_Objective:_ Reproduce verbatim the lines of the material below, starting at the line that contains "The width and height of the screenshot is (1534, 451)." and ending at the line that contains "Action: click(x=345, y=16)", both inclusive.
## Start
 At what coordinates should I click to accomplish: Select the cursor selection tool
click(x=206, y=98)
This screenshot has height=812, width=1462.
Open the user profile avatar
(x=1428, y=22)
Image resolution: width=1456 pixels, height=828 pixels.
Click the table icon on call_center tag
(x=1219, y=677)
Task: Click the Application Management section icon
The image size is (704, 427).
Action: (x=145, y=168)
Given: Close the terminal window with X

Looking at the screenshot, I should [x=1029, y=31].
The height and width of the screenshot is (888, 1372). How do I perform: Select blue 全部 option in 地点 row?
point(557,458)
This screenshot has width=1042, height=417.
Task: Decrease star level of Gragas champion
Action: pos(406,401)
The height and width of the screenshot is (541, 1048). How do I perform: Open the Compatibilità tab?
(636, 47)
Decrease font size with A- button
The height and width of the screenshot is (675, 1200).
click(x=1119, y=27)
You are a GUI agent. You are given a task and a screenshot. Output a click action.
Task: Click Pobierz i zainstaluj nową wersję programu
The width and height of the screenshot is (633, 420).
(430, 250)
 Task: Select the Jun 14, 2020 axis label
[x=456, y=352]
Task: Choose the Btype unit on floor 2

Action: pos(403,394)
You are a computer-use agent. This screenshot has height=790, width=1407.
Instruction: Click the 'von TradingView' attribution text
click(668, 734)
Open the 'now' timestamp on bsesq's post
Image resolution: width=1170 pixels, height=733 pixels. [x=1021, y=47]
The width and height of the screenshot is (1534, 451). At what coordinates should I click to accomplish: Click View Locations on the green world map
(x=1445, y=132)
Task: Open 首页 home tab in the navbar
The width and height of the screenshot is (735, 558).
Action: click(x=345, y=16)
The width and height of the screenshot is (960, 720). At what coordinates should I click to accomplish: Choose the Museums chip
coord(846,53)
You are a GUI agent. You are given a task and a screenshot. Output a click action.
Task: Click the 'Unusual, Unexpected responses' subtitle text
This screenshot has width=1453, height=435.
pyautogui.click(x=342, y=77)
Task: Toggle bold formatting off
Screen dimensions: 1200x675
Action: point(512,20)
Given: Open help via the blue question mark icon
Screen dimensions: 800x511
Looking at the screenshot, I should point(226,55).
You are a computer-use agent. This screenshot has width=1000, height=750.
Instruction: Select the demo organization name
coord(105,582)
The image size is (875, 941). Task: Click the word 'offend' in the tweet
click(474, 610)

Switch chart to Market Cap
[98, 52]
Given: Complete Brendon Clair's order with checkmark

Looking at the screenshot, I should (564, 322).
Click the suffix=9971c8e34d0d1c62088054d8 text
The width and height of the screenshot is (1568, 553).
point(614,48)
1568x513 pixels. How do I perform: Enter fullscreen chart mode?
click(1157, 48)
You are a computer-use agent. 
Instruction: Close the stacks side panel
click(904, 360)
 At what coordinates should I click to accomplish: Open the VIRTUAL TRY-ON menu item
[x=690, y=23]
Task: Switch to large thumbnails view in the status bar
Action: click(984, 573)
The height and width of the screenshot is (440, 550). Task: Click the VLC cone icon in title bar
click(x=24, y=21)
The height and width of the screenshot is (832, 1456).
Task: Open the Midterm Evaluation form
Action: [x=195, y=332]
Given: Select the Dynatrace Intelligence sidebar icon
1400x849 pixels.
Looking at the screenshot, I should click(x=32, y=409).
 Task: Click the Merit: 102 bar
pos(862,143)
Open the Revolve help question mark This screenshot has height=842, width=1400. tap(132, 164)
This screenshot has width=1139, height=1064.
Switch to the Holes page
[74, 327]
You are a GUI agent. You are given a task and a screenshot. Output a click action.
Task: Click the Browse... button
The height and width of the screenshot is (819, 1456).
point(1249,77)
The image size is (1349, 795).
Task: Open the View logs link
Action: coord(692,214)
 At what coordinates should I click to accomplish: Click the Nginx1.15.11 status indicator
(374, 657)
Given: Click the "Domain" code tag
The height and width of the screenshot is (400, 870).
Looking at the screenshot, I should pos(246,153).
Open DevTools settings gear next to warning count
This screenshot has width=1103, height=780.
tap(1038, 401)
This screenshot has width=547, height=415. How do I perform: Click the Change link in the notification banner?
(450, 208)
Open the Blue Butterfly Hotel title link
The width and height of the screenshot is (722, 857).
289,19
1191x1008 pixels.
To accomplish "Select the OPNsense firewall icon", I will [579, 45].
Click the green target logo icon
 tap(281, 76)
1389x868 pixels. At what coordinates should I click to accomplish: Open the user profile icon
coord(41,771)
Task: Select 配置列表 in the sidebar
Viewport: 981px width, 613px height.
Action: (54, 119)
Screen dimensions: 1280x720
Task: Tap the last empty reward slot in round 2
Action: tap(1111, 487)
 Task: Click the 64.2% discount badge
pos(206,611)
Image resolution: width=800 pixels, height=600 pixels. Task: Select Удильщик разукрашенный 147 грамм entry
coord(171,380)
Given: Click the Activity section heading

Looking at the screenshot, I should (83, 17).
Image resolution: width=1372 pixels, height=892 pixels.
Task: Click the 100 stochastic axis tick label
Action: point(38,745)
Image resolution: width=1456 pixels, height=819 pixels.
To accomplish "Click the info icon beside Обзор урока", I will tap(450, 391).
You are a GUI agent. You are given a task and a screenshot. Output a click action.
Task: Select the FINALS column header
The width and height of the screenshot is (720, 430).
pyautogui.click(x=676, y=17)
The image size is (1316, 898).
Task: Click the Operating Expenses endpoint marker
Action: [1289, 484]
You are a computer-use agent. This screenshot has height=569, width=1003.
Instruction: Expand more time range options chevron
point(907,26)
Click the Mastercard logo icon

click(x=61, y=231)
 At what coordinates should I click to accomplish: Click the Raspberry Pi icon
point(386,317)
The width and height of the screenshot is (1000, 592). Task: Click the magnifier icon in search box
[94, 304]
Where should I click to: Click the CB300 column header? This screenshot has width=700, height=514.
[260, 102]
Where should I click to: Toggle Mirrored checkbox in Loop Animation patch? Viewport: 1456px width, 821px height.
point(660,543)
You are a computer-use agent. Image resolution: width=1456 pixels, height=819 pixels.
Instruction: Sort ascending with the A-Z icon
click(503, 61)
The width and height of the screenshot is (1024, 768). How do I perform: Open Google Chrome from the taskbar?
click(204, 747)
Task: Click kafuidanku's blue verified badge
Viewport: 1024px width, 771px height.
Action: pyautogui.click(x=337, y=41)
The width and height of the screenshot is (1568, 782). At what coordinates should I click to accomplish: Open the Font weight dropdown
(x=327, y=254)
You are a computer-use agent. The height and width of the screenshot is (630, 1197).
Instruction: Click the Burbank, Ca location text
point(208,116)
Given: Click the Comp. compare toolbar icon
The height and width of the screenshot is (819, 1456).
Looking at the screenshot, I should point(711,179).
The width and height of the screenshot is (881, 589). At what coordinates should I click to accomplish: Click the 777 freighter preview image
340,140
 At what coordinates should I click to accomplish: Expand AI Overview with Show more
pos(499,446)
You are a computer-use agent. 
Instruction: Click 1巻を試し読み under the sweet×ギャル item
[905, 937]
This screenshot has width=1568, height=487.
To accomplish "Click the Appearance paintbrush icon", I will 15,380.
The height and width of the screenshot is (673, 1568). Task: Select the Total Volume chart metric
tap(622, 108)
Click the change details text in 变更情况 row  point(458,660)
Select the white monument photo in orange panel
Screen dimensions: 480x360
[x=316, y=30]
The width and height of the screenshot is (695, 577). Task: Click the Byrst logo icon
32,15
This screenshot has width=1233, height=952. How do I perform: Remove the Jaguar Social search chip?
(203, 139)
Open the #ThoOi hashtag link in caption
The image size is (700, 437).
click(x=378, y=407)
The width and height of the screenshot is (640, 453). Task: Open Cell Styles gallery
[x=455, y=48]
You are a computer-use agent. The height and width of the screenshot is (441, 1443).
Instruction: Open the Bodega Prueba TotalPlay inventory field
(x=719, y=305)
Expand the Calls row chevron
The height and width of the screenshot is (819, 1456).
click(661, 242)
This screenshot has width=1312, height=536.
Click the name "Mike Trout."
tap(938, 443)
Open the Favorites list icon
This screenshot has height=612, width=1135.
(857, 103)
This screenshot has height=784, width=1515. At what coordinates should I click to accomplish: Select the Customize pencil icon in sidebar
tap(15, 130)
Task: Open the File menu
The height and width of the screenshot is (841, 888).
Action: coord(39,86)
## End
_The response:_
The width and height of the screenshot is (1534, 451). At what coordinates should I click to accomplish: Click View Locations on the green world map
(x=1445, y=132)
Task: Open 首页 home tab in the navbar
The width and height of the screenshot is (735, 558).
Action: click(x=345, y=16)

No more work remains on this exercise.